Python package for analyzing W' + b in the electron and muon channels. The analysis uses a columnar framework to process input tree-based NanoAOD files using the coffea and scikit-hep Python libraries.
First, you need to include the DAS queries of the datasets that you want to build in the das_datasets.json. It has been observed that, in lxplus, opening files through a concrete xrootd endpoint rather than a redirector is far more robust. . Use the make_fileset_lxplus.py script to build the input filesets with xrootd endpoints:
# connect to lxplus
ssh <your_username>@lxplus.cern.ch
# then activate your proxy
voms-proxy-init --voms cms
# clone the repository
git clone -b refactor_highpt https://github.com/deoache/wprime_plus_b.git
# move to the fileset directory
cd wprime_plus_b/wprime_plus_b/fileset/
# get the singularity shell
singularity shell -B /afs -B /eos -B /cvmfs /cvmfs/unpacked.cern.ch/registry.hub.docker.com/coffeateam/coffea-dask:latest-py3.10
# run the 'make_fileset_lxplus' script
python make_fileset_lxplus.py
# exit the singularity
exit
We use the dataset discovery tools from Coffea 2024, that's why we need to use a singularity shell in which we can use these tools.
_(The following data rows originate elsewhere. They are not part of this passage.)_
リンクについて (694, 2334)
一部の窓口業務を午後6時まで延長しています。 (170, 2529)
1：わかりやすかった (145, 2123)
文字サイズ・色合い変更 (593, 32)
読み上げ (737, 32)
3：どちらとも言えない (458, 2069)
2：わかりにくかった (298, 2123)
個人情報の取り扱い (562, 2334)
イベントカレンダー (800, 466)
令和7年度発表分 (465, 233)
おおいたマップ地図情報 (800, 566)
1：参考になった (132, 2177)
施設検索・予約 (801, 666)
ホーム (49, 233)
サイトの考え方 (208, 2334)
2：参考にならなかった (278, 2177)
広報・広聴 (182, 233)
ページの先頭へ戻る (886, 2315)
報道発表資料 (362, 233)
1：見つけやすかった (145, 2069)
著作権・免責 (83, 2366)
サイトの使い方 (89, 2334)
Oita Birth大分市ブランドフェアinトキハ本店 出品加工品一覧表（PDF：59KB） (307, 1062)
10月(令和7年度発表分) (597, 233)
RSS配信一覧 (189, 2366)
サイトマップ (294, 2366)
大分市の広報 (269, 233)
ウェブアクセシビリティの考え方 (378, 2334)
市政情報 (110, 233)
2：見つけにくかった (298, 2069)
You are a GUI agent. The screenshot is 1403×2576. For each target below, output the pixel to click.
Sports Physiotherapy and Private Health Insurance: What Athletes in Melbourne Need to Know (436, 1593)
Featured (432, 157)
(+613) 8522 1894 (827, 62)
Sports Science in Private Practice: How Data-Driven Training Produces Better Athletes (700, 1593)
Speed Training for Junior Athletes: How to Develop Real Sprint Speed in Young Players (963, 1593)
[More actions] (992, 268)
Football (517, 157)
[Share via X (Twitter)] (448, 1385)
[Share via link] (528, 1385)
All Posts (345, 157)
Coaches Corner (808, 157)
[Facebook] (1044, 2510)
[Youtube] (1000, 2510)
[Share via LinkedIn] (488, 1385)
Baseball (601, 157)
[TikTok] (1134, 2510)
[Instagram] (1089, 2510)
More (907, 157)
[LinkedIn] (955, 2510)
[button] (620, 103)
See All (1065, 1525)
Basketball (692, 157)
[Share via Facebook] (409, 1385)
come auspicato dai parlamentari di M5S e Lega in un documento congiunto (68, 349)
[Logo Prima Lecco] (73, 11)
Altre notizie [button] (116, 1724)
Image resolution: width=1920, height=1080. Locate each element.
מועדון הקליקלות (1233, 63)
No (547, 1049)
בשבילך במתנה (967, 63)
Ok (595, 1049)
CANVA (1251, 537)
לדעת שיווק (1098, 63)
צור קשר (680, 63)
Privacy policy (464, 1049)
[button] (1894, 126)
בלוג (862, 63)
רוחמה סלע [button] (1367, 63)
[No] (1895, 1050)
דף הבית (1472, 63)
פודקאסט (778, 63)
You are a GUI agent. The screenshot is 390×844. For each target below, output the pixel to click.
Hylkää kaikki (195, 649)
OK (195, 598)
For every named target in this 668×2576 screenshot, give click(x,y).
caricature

The json files containing the datasets will be saved at wprime_plus_b/filese/fileset_X_UL_NANO_lxplus.json
. These filesets are the input to the build_filesets function which divides each fileset into nsplit
filesets (located in the wprime_plus_b/fileset/lxplus
folder), which are the filesets read in the execution step. The nsplit
for each fileset is defined here.
To submit jobs at lxplus using HTCondor we use the submit_lxplus.py script. It will create the condor and executable files (using the submit.sub and submit.sh templates) needed to submit jobs, as well as the folders containing the logs and outputs within the /condor
folder (click here for more info).
To see a list of arguments needed to run this script please enter the following in the terminal:
python3 submit_lxplus.py --help
The output should look something like this:
usage: submit_lxplus.py [-h] [--processor PROCESSOR] [--channel CHANNEL] [--lepton_flavor LEPTON_FLAVOR] [--sample SAMPLE] [--year YEAR] [--executor EXECUTOR] [--workers WORKERS] [--nfiles NFILES]
[--output_type OUTPUT_TYPE] [--syst SYST] [--nsample NSAMPLE] [--submit SUBMIT] [--flow FLOW]
optional arguments:
-h, --help show this help message and exit
--processor PROCESSOR
processor to be used {ttbar, ztoll, qcd, trigger_eff, btag_eff} (default ttbar)
--channel CHANNEL channel to be processed
--lepton_flavor LEPTON_FLAVOR
lepton flavor to be processed {'mu', 'ele'}
--sample SAMPLE sample key to be processed
--year YEAR year of the data {2016APV, 2016, 2017, 2018} (default 2017)
--executor EXECUTOR executor to be used {iterative, futures, dask} (default iterative)
--workers WORKERS number of workers to use with futures executor (default 4)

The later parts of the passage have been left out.